A: Coming up with the ideas is easy, because that’s where the fun is. Turning those into 144 pages is the more difficult part. But it’s all fun, relatively speaking.
C: The most difficult part is coming up with the characters. But once you get to know the characters, it becomes a lot easier. That usually happens about a third of the way into the book.
Do you ever argue when you’re producing a new book?
A: No, of course not. We’re brothers. Brothers never argue.
C: If we were making them when we were eight, we would probably have argued.
A: Ha Ha! True. But we’re very grown up and mature now.
What are your writing routines and where do you do most of your writing?
A: I do my writing whenever I can, in between my day job as an architect, and bringing my kids to football and swimming.
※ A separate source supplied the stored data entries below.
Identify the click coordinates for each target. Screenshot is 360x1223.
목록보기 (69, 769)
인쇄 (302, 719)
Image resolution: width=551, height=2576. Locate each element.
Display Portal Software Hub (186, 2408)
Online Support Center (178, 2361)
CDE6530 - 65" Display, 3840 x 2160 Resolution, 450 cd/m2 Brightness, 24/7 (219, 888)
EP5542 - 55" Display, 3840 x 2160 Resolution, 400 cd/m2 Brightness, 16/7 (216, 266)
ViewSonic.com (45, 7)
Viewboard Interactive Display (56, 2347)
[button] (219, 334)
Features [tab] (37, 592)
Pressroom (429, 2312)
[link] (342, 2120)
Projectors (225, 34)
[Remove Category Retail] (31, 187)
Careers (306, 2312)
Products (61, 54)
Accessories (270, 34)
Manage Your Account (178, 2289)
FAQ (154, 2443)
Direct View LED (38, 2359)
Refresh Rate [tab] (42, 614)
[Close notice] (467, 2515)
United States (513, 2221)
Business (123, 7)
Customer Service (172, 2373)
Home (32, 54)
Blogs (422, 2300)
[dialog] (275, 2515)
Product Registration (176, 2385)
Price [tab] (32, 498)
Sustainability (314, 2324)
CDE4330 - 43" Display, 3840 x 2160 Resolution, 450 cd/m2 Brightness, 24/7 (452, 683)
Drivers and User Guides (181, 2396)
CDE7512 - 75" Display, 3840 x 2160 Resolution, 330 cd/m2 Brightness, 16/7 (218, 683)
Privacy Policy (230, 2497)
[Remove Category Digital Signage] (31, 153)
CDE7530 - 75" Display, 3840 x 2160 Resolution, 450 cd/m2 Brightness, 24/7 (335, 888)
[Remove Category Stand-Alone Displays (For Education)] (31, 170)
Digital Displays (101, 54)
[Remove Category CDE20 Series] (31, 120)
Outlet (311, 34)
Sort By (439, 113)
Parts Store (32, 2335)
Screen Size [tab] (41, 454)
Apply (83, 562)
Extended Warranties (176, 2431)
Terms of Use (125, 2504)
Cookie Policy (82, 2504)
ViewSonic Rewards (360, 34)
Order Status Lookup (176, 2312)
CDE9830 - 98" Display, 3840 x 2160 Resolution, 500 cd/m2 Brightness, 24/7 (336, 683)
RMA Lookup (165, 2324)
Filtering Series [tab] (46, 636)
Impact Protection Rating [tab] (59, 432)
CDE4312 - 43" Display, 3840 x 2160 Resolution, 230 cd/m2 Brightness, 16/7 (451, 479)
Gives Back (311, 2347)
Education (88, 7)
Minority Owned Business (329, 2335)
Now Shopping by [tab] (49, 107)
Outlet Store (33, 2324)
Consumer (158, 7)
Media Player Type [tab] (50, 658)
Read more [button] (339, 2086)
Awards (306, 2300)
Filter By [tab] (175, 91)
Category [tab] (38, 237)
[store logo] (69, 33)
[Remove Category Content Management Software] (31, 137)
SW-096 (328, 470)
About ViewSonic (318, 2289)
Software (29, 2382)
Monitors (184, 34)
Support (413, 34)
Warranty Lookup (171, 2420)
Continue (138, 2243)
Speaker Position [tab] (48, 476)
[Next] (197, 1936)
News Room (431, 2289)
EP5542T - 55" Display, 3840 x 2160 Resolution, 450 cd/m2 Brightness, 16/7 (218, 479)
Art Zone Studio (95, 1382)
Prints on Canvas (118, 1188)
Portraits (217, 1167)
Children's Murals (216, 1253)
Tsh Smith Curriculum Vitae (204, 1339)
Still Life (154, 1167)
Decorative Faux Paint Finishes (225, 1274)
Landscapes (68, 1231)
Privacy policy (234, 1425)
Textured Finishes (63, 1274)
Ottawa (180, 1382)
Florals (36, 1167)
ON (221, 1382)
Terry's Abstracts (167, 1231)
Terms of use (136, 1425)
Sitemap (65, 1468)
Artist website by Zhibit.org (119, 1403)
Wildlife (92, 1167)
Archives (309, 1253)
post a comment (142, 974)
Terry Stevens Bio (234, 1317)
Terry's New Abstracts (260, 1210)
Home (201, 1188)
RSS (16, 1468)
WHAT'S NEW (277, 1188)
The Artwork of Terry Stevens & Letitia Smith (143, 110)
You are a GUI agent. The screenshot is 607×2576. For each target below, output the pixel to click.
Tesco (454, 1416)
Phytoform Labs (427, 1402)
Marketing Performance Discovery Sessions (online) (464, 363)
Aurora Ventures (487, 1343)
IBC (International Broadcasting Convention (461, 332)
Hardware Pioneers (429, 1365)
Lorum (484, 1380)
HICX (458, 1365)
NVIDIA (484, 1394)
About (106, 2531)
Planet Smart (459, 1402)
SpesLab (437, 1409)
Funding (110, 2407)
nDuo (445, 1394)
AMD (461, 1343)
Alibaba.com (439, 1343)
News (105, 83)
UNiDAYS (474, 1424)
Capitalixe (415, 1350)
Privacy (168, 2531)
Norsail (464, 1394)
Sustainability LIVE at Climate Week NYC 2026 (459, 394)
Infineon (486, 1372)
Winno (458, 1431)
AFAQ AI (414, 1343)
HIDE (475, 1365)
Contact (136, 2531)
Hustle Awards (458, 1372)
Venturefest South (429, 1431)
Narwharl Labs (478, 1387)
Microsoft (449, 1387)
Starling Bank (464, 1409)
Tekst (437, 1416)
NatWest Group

So it’s a half hour here, and a half hour there. I write early in the morning, or on the bus. And I go for long walks at lunchtime to think up ideas. That’s 50% of the writing.
Would either of you like to be a spy in real life?
C: How do you know we’re not?
When you’re not writing, what do you like to read?
A: I like to read science books. I’m reading a book about the Space Shuttle at the moment called Into the Black by Rowland White. It’s brilliant. I also like comics. 2000AD is my favourite.
C: I read a lot of science fiction. Well, about a quarter of it is actually reading. The rest is audio books that I listen to while I’m working.
If you had 15 words to persuade a reader that Create Your Own Spy Mission should be their next read, what would you say?
C: If. You. Like. Exciting. Books. That. You. Can. Draw. In. And. Rip. And Fold. And.
A: That’s fifteen words.
Is there anything else you would have liked to be asked?
A: “Would you like this cheque for one million euros?”
C: Yes, you can ask me that question too.
Linda: No chance! Thanks, both, for entertaining us with your answers.
About Chris and Andrew
Chris Judge is an award winning picture book author/illustrator (THE LONELY BEAST, TIN) and co-author, with comedian David O’Doherty, of DANGER IS EVERYWHERE. Chris’s work continues to feature in advertising, newspapers, magazines and exhibitions in the UK and Ireland.
Andrew Judge has written and illustrated countless short stories and comics with his brother Chris, including regular features for arts and culture magazines Mongrel and Totally Dublin. Andrew lives and works as an architect in Ireland.